YOUR GOAL:
The expected result is every line of the records, printed exactly.
[Start of Attachment]
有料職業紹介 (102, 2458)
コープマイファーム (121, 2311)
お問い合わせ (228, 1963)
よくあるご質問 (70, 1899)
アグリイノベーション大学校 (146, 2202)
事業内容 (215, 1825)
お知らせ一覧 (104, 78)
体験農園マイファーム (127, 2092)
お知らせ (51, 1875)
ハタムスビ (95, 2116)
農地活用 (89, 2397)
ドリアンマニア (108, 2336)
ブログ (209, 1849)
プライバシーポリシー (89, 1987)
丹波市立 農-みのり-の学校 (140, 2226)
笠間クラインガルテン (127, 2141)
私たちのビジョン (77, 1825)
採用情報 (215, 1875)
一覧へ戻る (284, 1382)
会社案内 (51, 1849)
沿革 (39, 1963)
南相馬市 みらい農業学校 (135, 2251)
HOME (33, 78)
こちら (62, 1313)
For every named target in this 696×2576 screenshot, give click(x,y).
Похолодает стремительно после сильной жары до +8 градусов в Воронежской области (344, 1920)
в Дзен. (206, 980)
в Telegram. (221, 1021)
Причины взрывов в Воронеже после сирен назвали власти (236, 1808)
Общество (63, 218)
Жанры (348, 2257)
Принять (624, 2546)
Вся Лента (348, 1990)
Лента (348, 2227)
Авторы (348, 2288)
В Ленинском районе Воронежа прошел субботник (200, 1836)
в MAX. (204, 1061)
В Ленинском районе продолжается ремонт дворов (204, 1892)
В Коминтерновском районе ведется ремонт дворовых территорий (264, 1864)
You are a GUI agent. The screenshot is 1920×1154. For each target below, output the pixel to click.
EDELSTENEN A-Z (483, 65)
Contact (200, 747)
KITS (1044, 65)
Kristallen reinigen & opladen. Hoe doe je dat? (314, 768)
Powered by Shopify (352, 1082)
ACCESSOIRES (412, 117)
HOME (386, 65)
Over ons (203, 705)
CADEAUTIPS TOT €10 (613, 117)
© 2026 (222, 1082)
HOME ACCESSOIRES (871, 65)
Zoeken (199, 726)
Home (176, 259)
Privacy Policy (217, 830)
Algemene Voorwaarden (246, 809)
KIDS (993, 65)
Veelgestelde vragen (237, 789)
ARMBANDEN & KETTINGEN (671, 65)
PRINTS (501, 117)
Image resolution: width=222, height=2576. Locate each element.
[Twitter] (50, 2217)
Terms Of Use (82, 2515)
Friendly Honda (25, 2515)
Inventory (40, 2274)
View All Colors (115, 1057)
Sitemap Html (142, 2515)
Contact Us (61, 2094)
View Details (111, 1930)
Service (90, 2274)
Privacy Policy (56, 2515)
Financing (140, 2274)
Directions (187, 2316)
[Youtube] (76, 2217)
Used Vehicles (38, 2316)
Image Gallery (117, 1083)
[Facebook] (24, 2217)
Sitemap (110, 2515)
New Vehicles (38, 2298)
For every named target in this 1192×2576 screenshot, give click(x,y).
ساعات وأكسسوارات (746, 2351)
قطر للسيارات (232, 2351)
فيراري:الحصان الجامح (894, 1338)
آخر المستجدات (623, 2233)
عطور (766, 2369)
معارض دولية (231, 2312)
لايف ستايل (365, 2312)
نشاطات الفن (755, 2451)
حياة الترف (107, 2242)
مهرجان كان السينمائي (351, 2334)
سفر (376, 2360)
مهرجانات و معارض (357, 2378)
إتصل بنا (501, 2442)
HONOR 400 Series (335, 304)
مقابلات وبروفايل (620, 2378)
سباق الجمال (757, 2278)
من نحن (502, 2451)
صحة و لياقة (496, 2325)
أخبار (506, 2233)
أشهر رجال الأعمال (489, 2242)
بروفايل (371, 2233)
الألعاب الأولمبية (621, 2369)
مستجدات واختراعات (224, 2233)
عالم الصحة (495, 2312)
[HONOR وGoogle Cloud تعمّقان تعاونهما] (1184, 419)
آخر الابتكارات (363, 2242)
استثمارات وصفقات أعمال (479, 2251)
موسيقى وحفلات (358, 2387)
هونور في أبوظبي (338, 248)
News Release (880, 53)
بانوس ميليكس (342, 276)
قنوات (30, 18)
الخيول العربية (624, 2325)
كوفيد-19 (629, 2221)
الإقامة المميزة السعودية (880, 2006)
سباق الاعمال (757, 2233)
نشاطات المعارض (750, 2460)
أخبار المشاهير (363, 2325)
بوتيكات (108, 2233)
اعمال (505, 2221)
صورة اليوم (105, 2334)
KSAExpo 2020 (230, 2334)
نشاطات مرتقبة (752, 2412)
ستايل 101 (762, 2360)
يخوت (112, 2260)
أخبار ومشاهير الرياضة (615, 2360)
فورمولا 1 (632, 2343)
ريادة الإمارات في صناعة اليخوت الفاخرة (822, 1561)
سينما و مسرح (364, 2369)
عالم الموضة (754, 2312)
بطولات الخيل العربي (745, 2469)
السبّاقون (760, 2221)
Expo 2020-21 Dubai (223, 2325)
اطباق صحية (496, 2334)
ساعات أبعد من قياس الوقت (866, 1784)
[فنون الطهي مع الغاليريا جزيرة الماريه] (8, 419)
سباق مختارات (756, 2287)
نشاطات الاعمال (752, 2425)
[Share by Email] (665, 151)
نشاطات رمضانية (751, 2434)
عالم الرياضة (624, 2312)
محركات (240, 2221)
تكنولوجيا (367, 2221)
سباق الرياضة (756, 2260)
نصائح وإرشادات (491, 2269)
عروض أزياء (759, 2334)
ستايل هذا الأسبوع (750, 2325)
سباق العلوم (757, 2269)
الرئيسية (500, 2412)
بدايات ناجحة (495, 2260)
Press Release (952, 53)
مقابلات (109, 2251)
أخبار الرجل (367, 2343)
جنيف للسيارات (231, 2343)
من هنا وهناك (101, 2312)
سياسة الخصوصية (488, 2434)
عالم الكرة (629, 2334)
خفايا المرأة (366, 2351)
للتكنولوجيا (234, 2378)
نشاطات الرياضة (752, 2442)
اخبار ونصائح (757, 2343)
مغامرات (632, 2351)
[End of Attachment]
OUTPUT:
有料職業紹介 (102, 2458)
コープマイファーム (121, 2311)
お問い合わせ (228, 1963)
よくあるご質問 (70, 1899)
アグリイノベーション大学校 (146, 2202)
事業内容 (215, 1825)
お知らせ一覧 (104, 78)
体験農園マイファーム (127, 2092)
お知らせ (51, 1875)
ハタムスビ (95, 2116)
農地活用 (89, 2397)
ドリアンマニア (108, 2336)
ブログ (209, 1849)
プライバシーポリシー (89, 1987)
丹波市立 農-みのり-の学校 (140, 2226)
笠間クラインガルテン (127, 2141)
私たちのビジョン (77, 1825)
採用情報 (215, 1875)
一覧へ戻る (284, 1382)
会社案内 (51, 1849)
沿革 (39, 1963)
南相馬市 みらい農業学校 (135, 2251)
HOME (33, 78)
こちら (62, 1313)
For every named target in this 696×2576 screenshot, give click(x,y).
Похолодает стремительно после сильной жары до +8 градусов в Воронежской области (344, 1920)
в Дзен. (206, 980)
в Telegram. (221, 1021)
Причины взрывов в Воронеже после сирен назвали власти (236, 1808)
Общество (63, 218)
Жанры (348, 2257)
Принять (624, 2546)
Вся Лента (348, 1990)
Лента (348, 2227)
Авторы (348, 2288)
В Ленинском районе Воронежа прошел субботник (200, 1836)
в MAX. (204, 1061)
В Ленинском районе продолжается ремонт дворов (204, 1892)
В Коминтерновском районе ведется ремонт дворовых территорий (264, 1864)
You are a GUI agent. The screenshot is 1920×1154. For each target below, output the pixel to click.
EDELSTENEN A-Z (483, 65)
Contact (200, 747)
KITS (1044, 65)
Kristallen reinigen & opladen. Hoe doe je dat? (314, 768)
Powered by Shopify (352, 1082)
ACCESSOIRES (412, 117)
HOME (386, 65)
Over ons (203, 705)
CADEAUTIPS TOT €10 (613, 117)
© 2026 (222, 1082)
HOME ACCESSOIRES (871, 65)
Zoeken (199, 726)
Home (176, 259)
Privacy Policy (217, 830)
Algemene Voorwaarden (246, 809)
KIDS (993, 65)
Veelgestelde vragen (237, 789)
ARMBANDEN & KETTINGEN (671, 65)
PRINTS (501, 117)
Image resolution: width=222, height=2576. Locate each element.
[Twitter] (50, 2217)
Terms Of Use (82, 2515)
Friendly Honda (25, 2515)
Inventory (40, 2274)
View All Colors (115, 1057)
Sitemap Html (142, 2515)
Contact Us (61, 2094)
View Details (111, 1930)
Service (90, 2274)
Privacy Policy (56, 2515)
Financing (140, 2274)
Directions (187, 2316)
[Youtube] (76, 2217)
Used Vehicles (38, 2316)
Image Gallery (117, 1083)
[Facebook] (24, 2217)
Sitemap (110, 2515)
New Vehicles (38, 2298)
For every named target in this 1192×2576 screenshot, give click(x,y).
ساعات وأكسسوارات (746, 2351)
قطر للسيارات (232, 2351)
فيراري:الحصان الجامح (894, 1338)
آخر المستجدات (623, 2233)
عطور (766, 2369)
معارض دولية (231, 2312)
لايف ستايل (365, 2312)
نشاطات الفن (755, 2451)
حياة الترف (107, 2242)
مهرجان كان السينمائي (351, 2334)
سفر (376, 2360)
مهرجانات و معارض (357, 2378)
إتصل بنا (501, 2442)
HONOR 400 Series (335, 304)
مقابلات وبروفايل (620, 2378)
سباق الجمال (757, 2278)
من نحن (502, 2451)
صحة و لياقة (496, 2325)
أخبار (506, 2233)
أشهر رجال الأعمال (489, 2242)
بروفايل (371, 2233)
الألعاب الأولمبية (621, 2369)
مستجدات واختراعات (224, 2233)
عالم الصحة (495, 2312)
[HONOR وGoogle Cloud تعمّقان تعاونهما] (1184, 419)
آخر الابتكارات (363, 2242)
استثمارات وصفقات أعمال (479, 2251)
موسيقى وحفلات (358, 2387)
هونور في أبوظبي (338, 248)
News Release (880, 53)
بانوس ميليكس (342, 276)
قنوات (30, 18)
الخيول العربية (624, 2325)
كوفيد-19 (629, 2221)
الإقامة المميزة السعودية (880, 2006)
سباق الاعمال (757, 2233)
نشاطات المعارض (750, 2460)
أخبار المشاهير (363, 2325)
بوتيكات (108, 2233)
اعمال (505, 2221)
صورة اليوم (105, 2334)
KSAExpo 2020 (230, 2334)
نشاطات مرتقبة (752, 2412)
ستايل 101 (762, 2360)
يخوت (112, 2260)
أخبار ومشاهير الرياضة (615, 2360)
فورمولا 1 (632, 2343)
ريادة الإمارات في صناعة اليخوت الفاخرة (822, 1561)
سينما و مسرح (364, 2369)
عالم الموضة (754, 2312)
بطولات الخيل العربي (745, 2469)
السبّاقون (760, 2221)
Expo 2020-21 Dubai (223, 2325)
اطباق صحية (496, 2334)
ساعات أبعد من قياس الوقت (866, 1784)
[فنون الطهي مع الغاليريا جزيرة الماريه] (8, 419)
سباق مختارات (756, 2287)
نشاطات الاعمال (752, 2425)
[Share by Email] (665, 151)
نشاطات رمضانية (751, 2434)
عالم الرياضة (624, 2312)
محركات (240, 2221)
تكنولوجيا (367, 2221)
سباق الرياضة (756, 2260)
نصائح وإرشادات (491, 2269)
عروض أزياء (759, 2334)
ستايل هذا الأسبوع (750, 2325)
سباق العلوم (757, 2269)
الرئيسية (500, 2412)
بدايات ناجحة (495, 2260)
Press Release (952, 53)
مقابلات (109, 2251)
أخبار الرجل (367, 2343)
جنيف للسيارات (231, 2343)
من هنا وهناك (101, 2312)
سياسة الخصوصية (488, 2434)
عالم الكرة (629, 2334)
خفايا المرأة (366, 2351)
للتكنولوجيا (234, 2378)
نشاطات الرياضة (752, 2442)
اخبار ونصائح (757, 2343)
مغامرات (632, 2351)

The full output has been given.